Bay City State Park (previously Bay City State Recreation Area) is a 2389 acre state park located on the shore of Saginaw Bay near Bay City in Bay County, Michigan, United States. The Tobico Marsh, one of the largest remaining freshwater, coastal wetlands on the Great Lakes is located in the park. The park is a haven for migratory birds and wetland wildlife. Other natural features of the park include a mile of sandy beach, over 2000 acre of wetland woods, meadows, oak savannah prairies, and cattail marshes.

==History==
The park saw its inception in 1922, when the Michigan Conservation Commission accepted from Bay City a tract of land on the shore of Saginaw Bay with the proviso that the site become a state park. From 1923 until 1994, it was known as Bay City State Park. In 1994, when some 1900 acre termed the Tobico Marsh were added to the park, the park took on the name of Bay City State Recreation Area, a move that confused both the populace and the media who continued to refer to by its original name. The name Bay City State Park was restored in 2017.

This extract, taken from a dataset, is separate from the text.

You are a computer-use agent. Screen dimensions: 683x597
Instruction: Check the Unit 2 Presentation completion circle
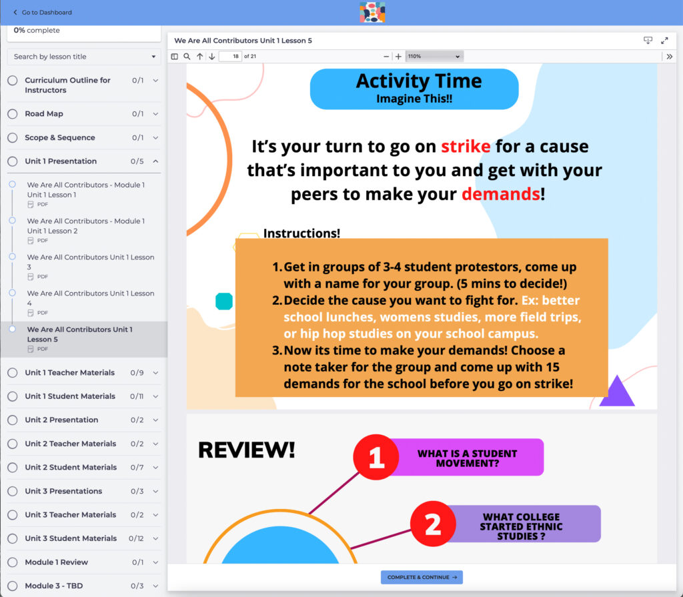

==Activities and amenities==
The park offers swimming, spray park, trails for hiking, biking and cross-country skiing, picnicking areas, playground, and camping. Park activities include fishing, hunting and trapping as well as wildlife viewing from observation towers, boardwalks, viewing platforms, and shoreline spotting scopes. The park's 10000 sqft Saginaw Bay Visitor Center includes an exhibit hall with interactive natural history displays, 100-seat auditorium, and year-round environmental education programs.

==Beach pollution==
Pollution on the beaches bordering the Saginaw Bay consisting of organic matter has been a significant issue to park patrons and local waterfront land owners in recent years. Although beach grooming has been implemented to clean up the beaches, a large part of the shoreline along the bay is muddied with muck.

Much of the pollution found along the bay shore has been attributed to waste runoff from local farms settled within the Saginaw River watershed, wastewater treatment failures, and leaking septic systems, which contribute nutrients into the water, causing algae blooms.